- The activity of initial access brokers continues to grow, and so does the financial size of the operations.
- The targeting covers the entire globe, and some listings are going as high as 7 BTC ($235,000).
- In many cases, the actors prefer to trade their “goods” privately, away from prying eyes.
The prospering of the initial access market on the dark web continues unabated, and according to a report published by KELA yesterday, it has surpassed the size of $1.2 million in Q4 2020. The cyber-intelligence firm that uses specialized tools to monitor listings across numerous dark web sites has traced 242 new listings during that period, having an average price of $6,684 and a maximum of 7 BTC.
Most worryingly, the researchers confirm that the hackers are continually expanding the access types (VPN, webshells, RCE, RDP, RMM, ESX, Citrix/RDWeb, VMware) on offer, exploiting wider sets of vulnerabilities and moving laterally onto the compromised networks.

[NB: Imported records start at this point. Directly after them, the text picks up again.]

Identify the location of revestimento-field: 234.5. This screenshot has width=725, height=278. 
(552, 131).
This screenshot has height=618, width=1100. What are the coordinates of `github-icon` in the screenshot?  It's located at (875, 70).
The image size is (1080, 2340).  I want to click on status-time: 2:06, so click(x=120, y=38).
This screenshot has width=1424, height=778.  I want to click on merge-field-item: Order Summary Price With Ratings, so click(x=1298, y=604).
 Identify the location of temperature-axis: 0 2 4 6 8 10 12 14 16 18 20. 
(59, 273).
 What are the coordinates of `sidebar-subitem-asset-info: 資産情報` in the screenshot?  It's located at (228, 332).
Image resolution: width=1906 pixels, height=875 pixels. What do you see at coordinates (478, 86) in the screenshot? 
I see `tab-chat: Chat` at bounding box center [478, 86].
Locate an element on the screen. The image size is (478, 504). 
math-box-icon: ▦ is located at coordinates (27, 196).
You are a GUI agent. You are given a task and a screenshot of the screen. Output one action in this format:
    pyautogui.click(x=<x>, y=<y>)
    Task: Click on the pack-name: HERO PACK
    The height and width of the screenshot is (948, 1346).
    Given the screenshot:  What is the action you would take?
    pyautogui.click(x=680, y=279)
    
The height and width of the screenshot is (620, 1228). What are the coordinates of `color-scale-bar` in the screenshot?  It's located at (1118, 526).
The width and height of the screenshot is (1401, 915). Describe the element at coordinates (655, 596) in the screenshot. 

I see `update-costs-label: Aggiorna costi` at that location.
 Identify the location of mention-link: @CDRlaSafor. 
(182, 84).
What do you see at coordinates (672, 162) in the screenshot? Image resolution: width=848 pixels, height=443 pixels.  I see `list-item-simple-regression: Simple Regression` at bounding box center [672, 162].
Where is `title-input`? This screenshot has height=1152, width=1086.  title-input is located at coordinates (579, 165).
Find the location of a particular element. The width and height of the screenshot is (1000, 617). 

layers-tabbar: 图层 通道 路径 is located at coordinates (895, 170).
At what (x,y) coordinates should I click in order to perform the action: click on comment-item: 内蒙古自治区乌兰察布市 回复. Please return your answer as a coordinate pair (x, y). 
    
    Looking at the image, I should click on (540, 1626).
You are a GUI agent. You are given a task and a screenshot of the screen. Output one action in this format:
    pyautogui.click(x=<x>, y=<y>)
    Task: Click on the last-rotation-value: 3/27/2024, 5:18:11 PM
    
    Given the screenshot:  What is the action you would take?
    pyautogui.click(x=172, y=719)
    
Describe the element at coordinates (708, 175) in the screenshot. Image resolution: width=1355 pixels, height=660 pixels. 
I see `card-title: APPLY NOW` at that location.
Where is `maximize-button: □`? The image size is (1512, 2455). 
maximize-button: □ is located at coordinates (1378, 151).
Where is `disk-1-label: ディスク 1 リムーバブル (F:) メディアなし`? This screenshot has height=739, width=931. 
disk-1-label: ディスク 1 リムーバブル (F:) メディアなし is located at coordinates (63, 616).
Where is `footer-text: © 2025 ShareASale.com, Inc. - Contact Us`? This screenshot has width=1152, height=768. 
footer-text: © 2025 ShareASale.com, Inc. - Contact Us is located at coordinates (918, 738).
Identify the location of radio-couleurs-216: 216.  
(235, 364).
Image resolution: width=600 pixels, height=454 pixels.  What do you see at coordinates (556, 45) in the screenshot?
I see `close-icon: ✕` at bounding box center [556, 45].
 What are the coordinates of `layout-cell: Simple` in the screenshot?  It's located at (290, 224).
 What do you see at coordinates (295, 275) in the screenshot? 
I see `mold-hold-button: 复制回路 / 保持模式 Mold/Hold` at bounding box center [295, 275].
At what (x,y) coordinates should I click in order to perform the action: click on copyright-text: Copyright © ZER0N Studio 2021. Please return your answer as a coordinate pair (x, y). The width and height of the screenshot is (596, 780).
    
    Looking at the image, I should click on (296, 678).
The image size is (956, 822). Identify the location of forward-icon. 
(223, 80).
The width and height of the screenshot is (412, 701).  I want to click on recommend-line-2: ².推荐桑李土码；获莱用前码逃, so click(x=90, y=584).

Back in September, we reported about the status of the scene and the rising importance of initial access brokers in RaaS operations. From what appears to be the case now, the trend is still pointing upwards, and so does the value of the sales, which has risen by about 35% compared to the previous quarter. During Q4 2020, KELA was able to confirm at least 34 sales, with the most successful of them putting $35,000 in the seller’s pocket.
However, that doesn’t mean that these numbers reflect the activity faithfully. As the report explains, many brokers prefer to trade access to compromised networks in private channels instead of putting them up for sale on dark web marketplaces. After all, some RaaS groups have stable collaborators and like to secure a constant supply by covering payments that correspond to an agreed amount of money.
This approach helps the seller stay hidden from white-hat researchers and the law enforcement authorities, so it is generally preferable - but only attainable for those who have established a network of contacts in that space.
As for the demographics of the particular cyber-crime sector, almost half of all offers come from ten brokers, so not all actors are equally prolific. This also means that, depending on who takes time off and who’s active during a certain period of time, we see significant fluctuations in the overall activity and the supply of these listings.
Some of the most notable and pricey examples that KELA cherry-picked include access to the following:
- A U.S.-based IT company through ConnectWise, 5 BTC
- Mexico’s National Insurance and Surety Commission, $100,000
- Texas government network, $35,000
- Panasonic India through VPN
- Europe-based oil & gas firm, 2 BTC
In some cases that didn’t generate any buyer interest, the sellers lowered their prices or proceeded by planting ransomware onto the compromised network themselves. In Panasonic India, for example, the broker planted a ransomware payload, stole files, and asked for a ransom of $500,000. This means that access to networks is rarely wasted, and will result in a very troublesome infection sooner or later, one way or another.